As I grow older, I’m aware that each major struggle
I undergo takes on these same familiar characteristics. And so Jacob wrestling with the angel becomes an increasingly poignant
metaphor for me. Every personal conflict begins to look like that one, with its many forms:
It’s
a struggle in the darkness.
It’s
a struggle with the unknown.
Jacob
wrestles an angel who seems just as afraid as he is.
Jacob
wrestles his own fears.
Jacob
tries to kill the angel, whose intent is to bless him.
The
angel gently allows Jacob to defeat himself.
Jacob,
remembering the consequences of stealing his brother’s
blessing,
stifles the angel’s blessing.
Jacob
and the angel eventually collapse in exhaustion.
In
the light of the morning Jacob discovers, that through wrestling
with
God, he has been wrestling also with himself.
Inevitably, such a struggle leaves me wounded and I will
limp forever afterward.

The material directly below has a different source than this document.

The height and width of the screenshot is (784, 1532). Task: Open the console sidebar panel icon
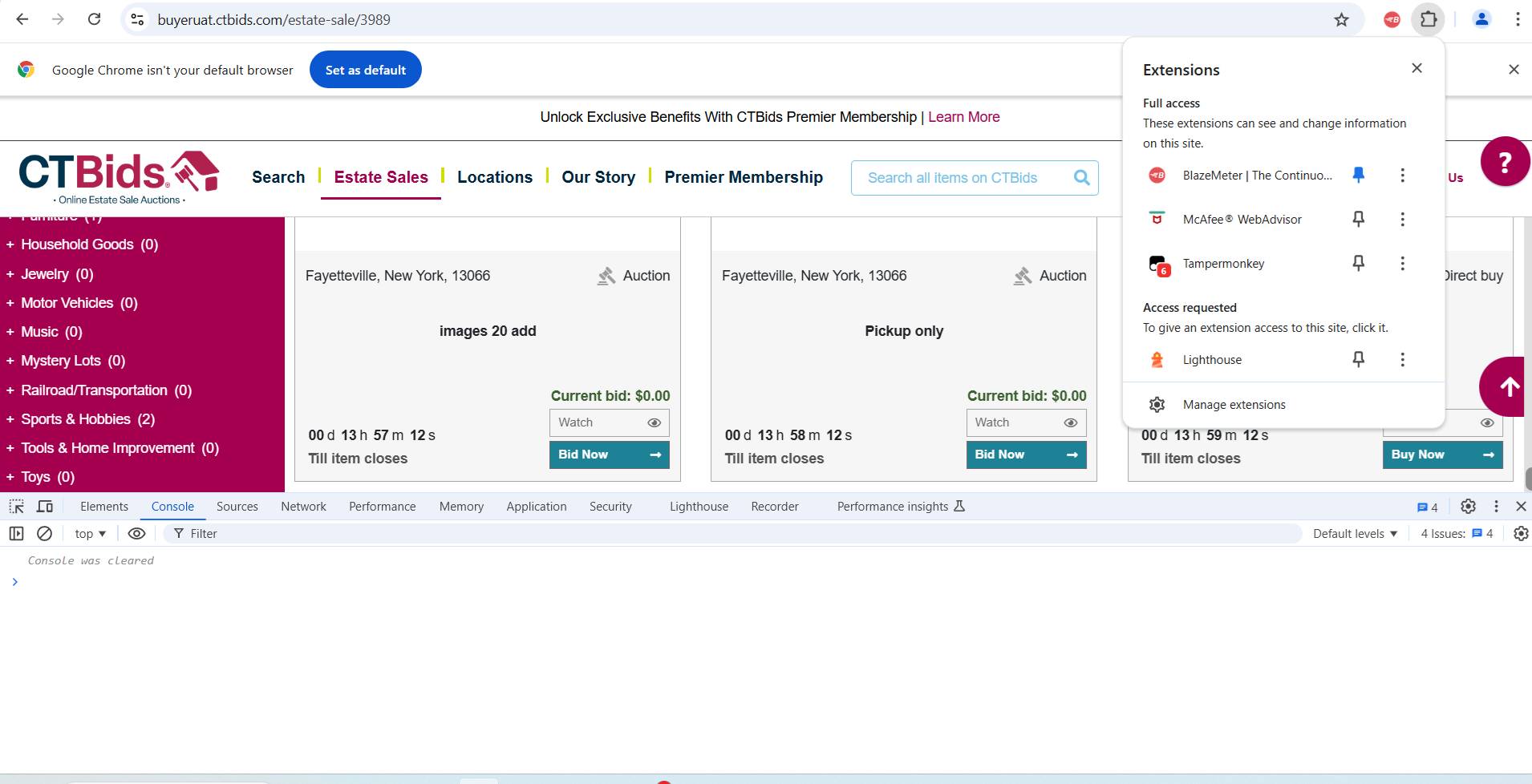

But it’s not until later that I realize that I wasn’t wrestling with some other creature,
but with that which we may call the spiritual, or the holy, or even the divine. And
it is then that I realize that I, too, have been blessed. The strange thing is that I never really remember who won!”
There’s the strange thing about this wrestling match between Jacob and God. Who won? It would
be ludicrous to suggest that God would lose! The intent of the angel is to bless Jacob, to establish him in a new relationship
with God. This is a defining moment marked by Jacob’s name being changed to that of “Israel”, the name eventually
adopted by the nation. God’s purposes were achieved. God won!
God won, but Jacob didn’t lose. Jacob also won. He gained the blessing. Jacob is
listed in the ‘Hall of Faith’ of Hebrews Chapter 11. Despite his many failings, weaknesses, and subsequent sorrows,
there remained an underpinning of faith that enabled him to rise above his often-misguided actions.
But such a faith does not come without struggle. It would not come to Jacob, which implies
that neither will we reach a maturity of faith without conflict, struggling, nor wrestling with both the things of God and
the circumstances that life brings our way.
There is a line in the Presbyterian Confession of Faith of 1967 that reads, “Life
is a gift to be received with gratitude and a task to be pursued with courage.”
So, too, is faith. Faith grows and life becomes enriched only as we commit together to worship, work, study, and pray.
There are no short cuts on the spiritual road God places before us.
To be a disciple means that we have to take on the mantle of being a wrestler. There are
things in our lives we need to work through with God. There are things God seeks for us to let go of, and we don’t want
to. There are things that will come our way that will catch us totally by surprise. They may be pleasant, or they may be harsh.
So take courage. Be empowered by the Holy Spirit. Seek for God’s blessing in the
midst of the struggles, and refuse to give up till the blessing is yours. May the example of Christ encourage us. May the promises of Scripture inspire us. Let us seek to help
each other as we travel, maybe even limp, along the road that leads towards better days. AMEN.